Improvement in GaN and AlGaN/GaN Schottky diode performance by reduction in epitaxial film dislocation density

The electrical characteristics of AlGaN/GaN heterostructures and GaN Schottky diodes were correlated with dislocations and other material defects. GaN epitaxial films were grown using conventional metal organic chemical vapor deposition (MOCVD) and pendeo-epitaxy, while AlGaN/GaN heterostructures were grown using conventional MOCVD. Current-voltage $(I-V)$ measurements displayed a wide variation in ideality factor and reverse leakage current density. Schottky diodes fabricated on the pendeo-epitaxial material displayed improved ideality factor $(n=1.35)$ and leakage current density measured at $−2V$ $(J=54.5A/cm2)$ compared to conventionally grown GaN $(n=1.73,J=117A/cm2)$⁠. The electrical properties of the Schottky diodes on the AlGaN/GaN heterostructure varied across the sample, showing no spatial dependence.
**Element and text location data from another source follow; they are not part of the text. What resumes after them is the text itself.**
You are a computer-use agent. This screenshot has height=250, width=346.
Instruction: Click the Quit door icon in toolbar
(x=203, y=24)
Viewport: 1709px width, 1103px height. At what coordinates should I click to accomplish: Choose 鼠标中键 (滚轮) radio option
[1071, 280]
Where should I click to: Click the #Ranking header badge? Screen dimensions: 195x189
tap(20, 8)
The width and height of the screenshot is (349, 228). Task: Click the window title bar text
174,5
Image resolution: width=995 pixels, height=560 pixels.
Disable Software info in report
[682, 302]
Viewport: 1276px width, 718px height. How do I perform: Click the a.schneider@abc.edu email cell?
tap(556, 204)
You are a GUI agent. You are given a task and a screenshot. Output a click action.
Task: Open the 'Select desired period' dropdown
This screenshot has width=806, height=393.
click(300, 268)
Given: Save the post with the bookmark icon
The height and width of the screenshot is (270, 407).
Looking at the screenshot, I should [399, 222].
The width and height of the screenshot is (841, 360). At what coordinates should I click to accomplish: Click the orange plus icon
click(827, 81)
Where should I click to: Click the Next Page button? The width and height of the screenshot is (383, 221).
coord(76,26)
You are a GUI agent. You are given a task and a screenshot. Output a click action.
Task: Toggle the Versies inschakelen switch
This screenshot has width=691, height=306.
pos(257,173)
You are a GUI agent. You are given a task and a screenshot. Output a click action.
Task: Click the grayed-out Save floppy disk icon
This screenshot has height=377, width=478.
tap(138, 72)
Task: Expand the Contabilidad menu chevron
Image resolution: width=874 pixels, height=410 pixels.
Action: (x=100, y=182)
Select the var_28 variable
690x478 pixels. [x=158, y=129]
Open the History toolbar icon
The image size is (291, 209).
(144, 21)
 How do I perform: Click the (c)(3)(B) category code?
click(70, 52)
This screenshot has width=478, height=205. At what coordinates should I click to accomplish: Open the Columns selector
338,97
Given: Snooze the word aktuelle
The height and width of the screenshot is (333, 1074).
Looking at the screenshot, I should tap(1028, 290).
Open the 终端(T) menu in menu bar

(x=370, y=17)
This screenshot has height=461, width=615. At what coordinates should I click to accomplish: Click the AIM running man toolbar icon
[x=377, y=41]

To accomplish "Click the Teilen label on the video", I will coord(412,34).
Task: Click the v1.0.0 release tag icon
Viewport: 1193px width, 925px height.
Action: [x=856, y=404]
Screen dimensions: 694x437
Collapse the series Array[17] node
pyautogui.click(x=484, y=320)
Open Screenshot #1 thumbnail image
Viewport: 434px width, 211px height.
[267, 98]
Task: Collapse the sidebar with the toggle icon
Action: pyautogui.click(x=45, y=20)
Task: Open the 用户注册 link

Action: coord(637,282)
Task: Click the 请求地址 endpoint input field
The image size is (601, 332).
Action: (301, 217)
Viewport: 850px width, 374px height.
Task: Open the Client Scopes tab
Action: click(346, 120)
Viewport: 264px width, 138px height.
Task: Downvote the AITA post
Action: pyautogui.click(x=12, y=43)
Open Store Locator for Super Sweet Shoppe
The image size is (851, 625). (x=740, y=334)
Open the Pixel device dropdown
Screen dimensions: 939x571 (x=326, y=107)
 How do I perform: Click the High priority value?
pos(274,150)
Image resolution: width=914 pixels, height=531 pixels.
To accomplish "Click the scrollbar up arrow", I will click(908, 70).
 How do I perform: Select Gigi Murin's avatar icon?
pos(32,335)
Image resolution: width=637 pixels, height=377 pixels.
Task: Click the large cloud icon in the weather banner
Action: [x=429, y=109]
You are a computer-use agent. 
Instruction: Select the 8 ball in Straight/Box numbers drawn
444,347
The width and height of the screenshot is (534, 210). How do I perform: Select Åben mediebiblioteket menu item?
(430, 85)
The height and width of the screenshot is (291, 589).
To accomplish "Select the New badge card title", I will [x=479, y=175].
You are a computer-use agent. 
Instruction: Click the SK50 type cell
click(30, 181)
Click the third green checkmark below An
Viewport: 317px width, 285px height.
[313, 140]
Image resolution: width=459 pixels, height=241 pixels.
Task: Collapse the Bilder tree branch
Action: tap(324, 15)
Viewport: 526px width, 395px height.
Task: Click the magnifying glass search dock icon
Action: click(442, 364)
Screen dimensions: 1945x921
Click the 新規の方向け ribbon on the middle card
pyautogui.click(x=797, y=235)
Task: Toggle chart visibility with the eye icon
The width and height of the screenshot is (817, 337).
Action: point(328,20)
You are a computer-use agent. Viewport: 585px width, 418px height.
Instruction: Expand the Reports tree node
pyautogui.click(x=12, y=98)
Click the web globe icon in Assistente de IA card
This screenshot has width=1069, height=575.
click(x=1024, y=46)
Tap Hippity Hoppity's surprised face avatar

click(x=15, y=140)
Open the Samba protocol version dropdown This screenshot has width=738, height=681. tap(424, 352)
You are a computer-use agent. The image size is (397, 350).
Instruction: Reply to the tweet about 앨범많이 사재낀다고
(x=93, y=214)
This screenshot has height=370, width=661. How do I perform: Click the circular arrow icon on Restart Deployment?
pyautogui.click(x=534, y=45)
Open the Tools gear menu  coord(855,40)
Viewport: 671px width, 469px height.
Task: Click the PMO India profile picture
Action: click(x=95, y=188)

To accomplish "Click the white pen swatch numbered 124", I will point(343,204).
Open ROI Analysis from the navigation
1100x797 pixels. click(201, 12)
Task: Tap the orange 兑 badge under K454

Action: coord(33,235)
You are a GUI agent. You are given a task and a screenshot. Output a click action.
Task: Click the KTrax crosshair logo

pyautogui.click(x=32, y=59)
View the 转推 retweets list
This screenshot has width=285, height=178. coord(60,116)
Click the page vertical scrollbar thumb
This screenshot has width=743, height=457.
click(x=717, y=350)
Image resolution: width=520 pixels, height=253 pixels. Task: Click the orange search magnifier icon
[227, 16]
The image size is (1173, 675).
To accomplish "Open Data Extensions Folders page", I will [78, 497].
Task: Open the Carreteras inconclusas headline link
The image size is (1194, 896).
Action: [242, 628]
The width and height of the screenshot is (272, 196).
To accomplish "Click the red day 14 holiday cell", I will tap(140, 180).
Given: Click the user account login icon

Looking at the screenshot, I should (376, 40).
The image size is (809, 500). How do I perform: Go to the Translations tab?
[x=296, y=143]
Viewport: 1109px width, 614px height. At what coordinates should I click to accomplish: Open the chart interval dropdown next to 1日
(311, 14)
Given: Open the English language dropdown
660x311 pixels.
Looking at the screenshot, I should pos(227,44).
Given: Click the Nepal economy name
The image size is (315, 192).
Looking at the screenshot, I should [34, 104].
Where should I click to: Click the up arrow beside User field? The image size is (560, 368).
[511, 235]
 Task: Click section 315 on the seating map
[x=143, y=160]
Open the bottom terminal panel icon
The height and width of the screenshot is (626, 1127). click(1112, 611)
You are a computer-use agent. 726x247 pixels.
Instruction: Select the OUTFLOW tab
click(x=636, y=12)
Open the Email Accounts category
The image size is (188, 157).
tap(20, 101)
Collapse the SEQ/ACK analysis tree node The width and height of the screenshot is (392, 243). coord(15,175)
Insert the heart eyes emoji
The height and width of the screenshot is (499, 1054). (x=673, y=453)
Ideality factor and Schottky barrier height ranged $n=1.6−3.0$ and $ϕB=0.69−0.87$⁠, respectively. Reverse leakage current density at $−2V$ varied by up to three orders of magnitude. Etch pit density and atomic force microscopy revealed three orders of magnitude reduction in dislocation density for the pendeo-epitaxial GaN compared to conventional GaN, while cathodoluminescence indicated lower defect density for the pendeo-epitaxial GaN. Etch pit density revealed almost an order of magnitude lower dislocation density beneath those diodes with improved characteristics on the AlGaN/GaN heterostructure.